PROBLEM DETAILS – What follows is a listing to be repeated in full and without alteration.
PROVIDED ENTRIES START
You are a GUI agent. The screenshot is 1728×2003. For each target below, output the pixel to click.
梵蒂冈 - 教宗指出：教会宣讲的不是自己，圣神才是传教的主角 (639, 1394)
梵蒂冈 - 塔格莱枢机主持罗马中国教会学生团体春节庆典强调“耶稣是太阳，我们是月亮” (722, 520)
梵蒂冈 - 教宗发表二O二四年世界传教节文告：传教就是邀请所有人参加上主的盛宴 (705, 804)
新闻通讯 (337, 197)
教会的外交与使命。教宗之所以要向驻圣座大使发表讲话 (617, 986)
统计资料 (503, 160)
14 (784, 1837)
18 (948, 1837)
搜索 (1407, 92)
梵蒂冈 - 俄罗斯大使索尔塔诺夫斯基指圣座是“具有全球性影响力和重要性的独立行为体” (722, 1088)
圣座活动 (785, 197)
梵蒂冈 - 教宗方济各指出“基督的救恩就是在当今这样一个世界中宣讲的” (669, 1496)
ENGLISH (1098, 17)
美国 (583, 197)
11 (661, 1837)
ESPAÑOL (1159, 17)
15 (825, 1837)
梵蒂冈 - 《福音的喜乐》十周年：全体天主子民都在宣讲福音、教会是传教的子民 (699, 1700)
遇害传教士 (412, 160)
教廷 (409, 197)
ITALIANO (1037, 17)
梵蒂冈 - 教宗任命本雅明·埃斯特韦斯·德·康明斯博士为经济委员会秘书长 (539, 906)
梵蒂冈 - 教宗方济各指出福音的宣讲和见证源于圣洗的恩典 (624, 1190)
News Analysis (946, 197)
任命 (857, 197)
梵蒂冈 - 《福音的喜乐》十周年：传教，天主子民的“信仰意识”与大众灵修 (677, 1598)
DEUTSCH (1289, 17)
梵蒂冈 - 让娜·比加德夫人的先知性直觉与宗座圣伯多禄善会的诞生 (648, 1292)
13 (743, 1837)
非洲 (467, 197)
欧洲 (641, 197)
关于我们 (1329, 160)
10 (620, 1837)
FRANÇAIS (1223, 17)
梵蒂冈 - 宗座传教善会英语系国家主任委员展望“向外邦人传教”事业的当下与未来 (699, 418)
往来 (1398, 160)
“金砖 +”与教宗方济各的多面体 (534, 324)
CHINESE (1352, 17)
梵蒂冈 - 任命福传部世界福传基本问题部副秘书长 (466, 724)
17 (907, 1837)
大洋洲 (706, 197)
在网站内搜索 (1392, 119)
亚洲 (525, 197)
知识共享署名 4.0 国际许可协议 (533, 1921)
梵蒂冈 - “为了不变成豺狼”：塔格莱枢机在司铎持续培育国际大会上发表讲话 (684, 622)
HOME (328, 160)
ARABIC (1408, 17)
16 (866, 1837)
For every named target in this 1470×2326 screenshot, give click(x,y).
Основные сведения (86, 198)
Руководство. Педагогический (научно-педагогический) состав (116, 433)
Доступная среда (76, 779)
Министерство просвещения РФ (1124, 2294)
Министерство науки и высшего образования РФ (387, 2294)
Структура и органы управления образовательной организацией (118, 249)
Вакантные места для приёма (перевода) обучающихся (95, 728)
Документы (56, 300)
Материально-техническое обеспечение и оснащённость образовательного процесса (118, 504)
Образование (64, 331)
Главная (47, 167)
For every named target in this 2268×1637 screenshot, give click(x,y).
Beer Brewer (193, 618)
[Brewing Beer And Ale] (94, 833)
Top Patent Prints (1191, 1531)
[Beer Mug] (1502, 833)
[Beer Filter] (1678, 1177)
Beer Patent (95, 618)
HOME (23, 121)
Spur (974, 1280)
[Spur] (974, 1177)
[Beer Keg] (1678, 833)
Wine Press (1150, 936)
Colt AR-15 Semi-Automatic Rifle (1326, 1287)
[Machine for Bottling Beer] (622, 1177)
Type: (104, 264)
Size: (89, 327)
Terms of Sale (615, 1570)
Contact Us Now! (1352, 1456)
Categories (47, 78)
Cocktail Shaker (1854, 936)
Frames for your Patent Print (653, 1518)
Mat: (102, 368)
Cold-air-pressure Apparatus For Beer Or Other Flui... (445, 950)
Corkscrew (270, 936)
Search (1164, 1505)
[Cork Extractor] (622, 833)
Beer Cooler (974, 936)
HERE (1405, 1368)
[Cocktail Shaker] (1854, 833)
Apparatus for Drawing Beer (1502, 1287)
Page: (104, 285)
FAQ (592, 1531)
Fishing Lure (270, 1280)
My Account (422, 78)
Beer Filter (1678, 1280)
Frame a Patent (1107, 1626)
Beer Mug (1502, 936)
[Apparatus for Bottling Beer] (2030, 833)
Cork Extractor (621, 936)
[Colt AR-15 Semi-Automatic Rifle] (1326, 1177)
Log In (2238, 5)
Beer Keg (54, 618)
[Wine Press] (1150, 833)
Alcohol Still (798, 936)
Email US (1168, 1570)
PROVIDED ENTRIES END
ANSWER TO THE PROBLEM –
You are a GUI agent. The screenshot is 1728×2003. For each target below, output the pixel to click.
梵蒂冈 - 教宗指出：教会宣讲的不是自己，圣神才是传教的主角 (639, 1394)
梵蒂冈 - 塔格莱枢机主持罗马中国教会学生团体春节庆典强调“耶稣是太阳，我们是月亮” (722, 520)
梵蒂冈 - 教宗发表二O二四年世界传教节文告：传教就是邀请所有人参加上主的盛宴 (705, 804)
新闻通讯 (337, 197)
教会的外交与使命。教宗之所以要向驻圣座大使发表讲话 (617, 986)
统计资料 (503, 160)
14 (784, 1837)
18 (948, 1837)
搜索 (1407, 92)
梵蒂冈 - 俄罗斯大使索尔塔诺夫斯基指圣座是“具有全球性影响力和重要性的独立行为体” (722, 1088)
圣座活动 (785, 197)
梵蒂冈 - 教宗方济各指出“基督的救恩就是在当今这样一个世界中宣讲的” (669, 1496)
ENGLISH (1098, 17)
美国 (583, 197)
11 (661, 1837)
ESPAÑOL (1159, 17)
15 (825, 1837)
梵蒂冈 - 《福音的喜乐》十周年：全体天主子民都在宣讲福音、教会是传教的子民 (699, 1700)
遇害传教士 (412, 160)
教廷 (409, 197)
ITALIANO (1037, 17)
梵蒂冈 - 教宗任命本雅明·埃斯特韦斯·德·康明斯博士为经济委员会秘书长 (539, 906)
梵蒂冈 - 教宗方济各指出福音的宣讲和见证源于圣洗的恩典 (624, 1190)
News Analysis (946, 197)
任命 (857, 197)
梵蒂冈 - 《福音的喜乐》十周年：传教，天主子民的“信仰意识”与大众灵修 (677, 1598)
DEUTSCH (1289, 17)
梵蒂冈 - 让娜·比加德夫人的先知性直觉与宗座圣伯多禄善会的诞生 (648, 1292)
13 (743, 1837)
非洲 (467, 197)
欧洲 (641, 197)
关于我们 (1329, 160)
10 (620, 1837)
FRANÇAIS (1223, 17)
梵蒂冈 - 宗座传教善会英语系国家主任委员展望“向外邦人传教”事业的当下与未来 (699, 418)
往来 (1398, 160)
“金砖 +”与教宗方济各的多面体 (534, 324)
CHINESE (1352, 17)
梵蒂冈 - 任命福传部世界福传基本问题部副秘书长 (466, 724)
17 (907, 1837)
大洋洲 (706, 197)
在网站内搜索 (1392, 119)
亚洲 (525, 197)
知识共享署名 4.0 国际许可协议 (533, 1921)
梵蒂冈 - “为了不变成豺狼”：塔格莱枢机在司铎持续培育国际大会上发表讲话 (684, 622)
HOME (328, 160)
ARABIC (1408, 17)
16 (866, 1837)
For every named target in this 1470×2326 screenshot, give click(x,y).
Основные сведения (86, 198)
Руководство. Педагогический (научно-педагогический) состав (116, 433)
Доступная среда (76, 779)
Министерство просвещения РФ (1124, 2294)
Министерство науки и высшего образования РФ (387, 2294)
Структура и органы управления образовательной организацией (118, 249)
Вакантные места для приёма (перевода) обучающихся (95, 728)
Документы (56, 300)
Материально-техническое обеспечение и оснащённость образовательного процесса (118, 504)
Образование (64, 331)
Главная (47, 167)
For every named target in this 2268×1637 screenshot, give click(x,y).
Beer Brewer (193, 618)
[Brewing Beer And Ale] (94, 833)
Top Patent Prints (1191, 1531)
[Beer Mug] (1502, 833)
[Beer Filter] (1678, 1177)
Beer Patent (95, 618)
HOME (23, 121)
Spur (974, 1280)
[Spur] (974, 1177)
[Beer Keg] (1678, 833)
Wine Press (1150, 936)
Colt AR-15 Semi-Automatic Rifle (1326, 1287)
[Machine for Bottling Beer] (622, 1177)
Type: (104, 264)
Size: (89, 327)
Terms of Sale (615, 1570)
Contact Us Now! (1352, 1456)
Categories (47, 78)
Cocktail Shaker (1854, 936)
Frames for your Patent Print (653, 1518)
Mat: (102, 368)
Cold-air-pressure Apparatus For Beer Or Other Flui... (445, 950)
Corkscrew (270, 936)
Search (1164, 1505)
[Cork Extractor] (622, 833)
Beer Cooler (974, 936)
HERE (1405, 1368)
[Cocktail Shaker] (1854, 833)
Apparatus for Drawing Beer (1502, 1287)
Page: (104, 285)
FAQ (592, 1531)
Fishing Lure (270, 1280)
My Account (422, 78)
Beer Filter (1678, 1280)
Frame a Patent (1107, 1626)
Beer Mug (1502, 936)
[Apparatus for Bottling Beer] (2030, 833)
Cork Extractor (621, 936)
[Colt AR-15 Semi-Automatic Rifle] (1326, 1177)
Log In (2238, 5)
Beer Keg (54, 618)
[Wine Press] (1150, 833)
Alcohol Still (798, 936)
Email US (1168, 1570)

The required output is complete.